Celles qui travaillaient déjà ont été forcées de rester avec les patients jusqu’à ce que les renforts arrivent. Celles qui ont protesté ont commencé le boulot vers 20 h, quand les remplaçantes étaient en place pour compléter l’équipe.

Le même manège s’est reproduit à minuit à l’urgence, puis dimanche aux soins intensifs.

La présidente de l’Ordre des infirmières et infirmiers du Québec déplore que la situation dégénère, tandis que des nouveaux diplômés se cherchent du travail.

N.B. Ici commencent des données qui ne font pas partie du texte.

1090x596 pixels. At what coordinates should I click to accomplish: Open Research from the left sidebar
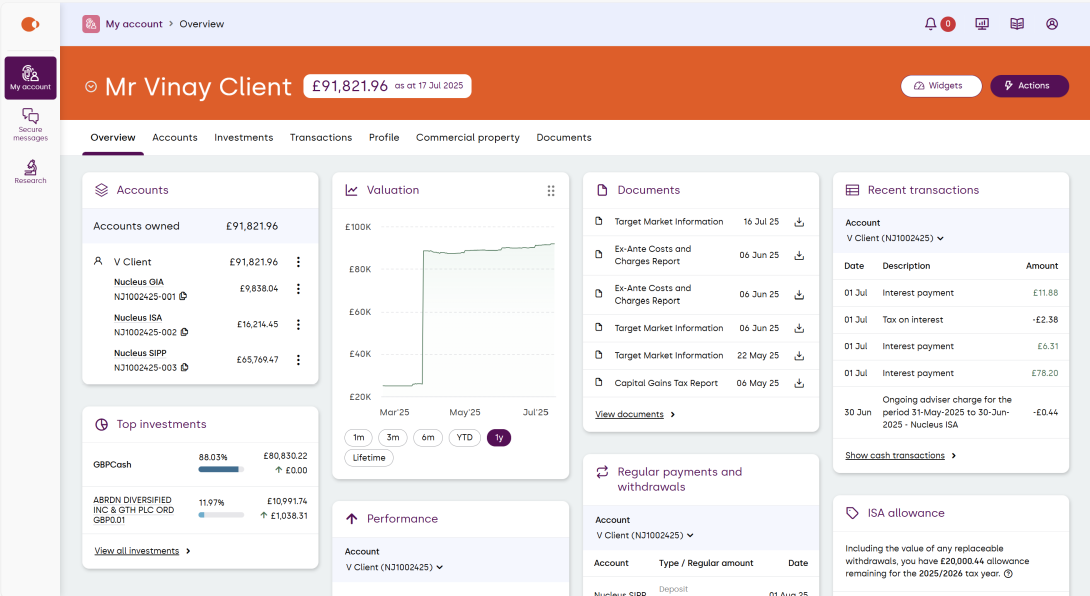click(x=30, y=171)
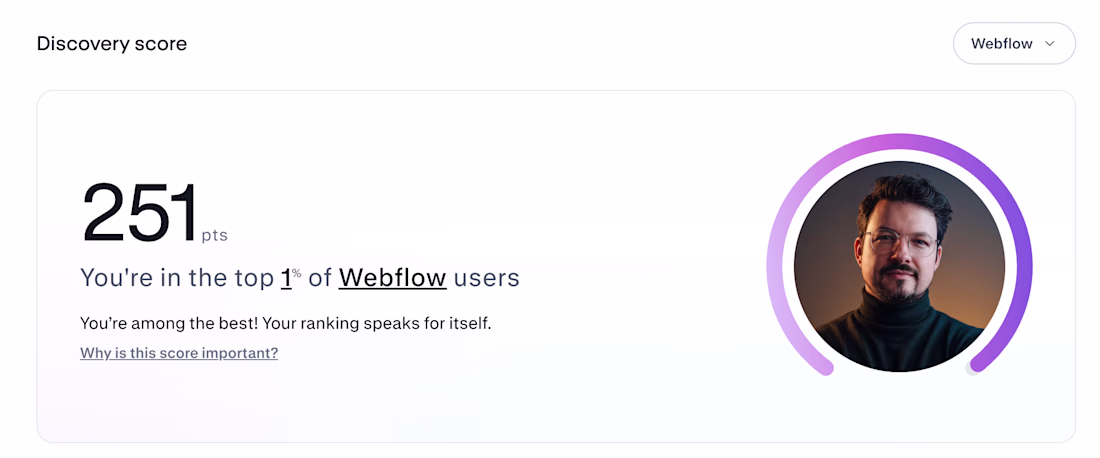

«Je m’explique difficilement que nous soyons devant une soi-disant pénurie d’effectifs dans les établissements du réseau de la santé, quand nos statistiques nous révèlent que 1600 infirmières et infirmiers de la relève, diplômés depuis les deux dernières années, sont toujours sans emploi», indique Mme Tremblay, précisant que seulement 20 % des nouveaux diplômés travaillent à temps plein.

Autre Sit-in?

Les femmes se sont mobilisées d’elles-mêmes à Trois-Rivières et ne répondaient pas à quelque consigne syndicale, selon Nathalie Perron.

«Je pense que malheureusement, oui, ça pourrait arriver encore. Mais si on met les solutions en place, on va en diminuer les probabilités», dit-elle.

Le syndicat et l’hôpital se sont rencontrés hier pour discuter de pistes de solution.

Le directeur des ressources humaines, des communications au CISSS de la Mauricie-Centre-du-Québec, Louis Brunelle, affirme qu’il n’est pas toujours possible de remplacer toutes les absences.

«Ce n’est jamais une question financière. Et on embauche tout ce qu’on peut comme infirmière», dit-il.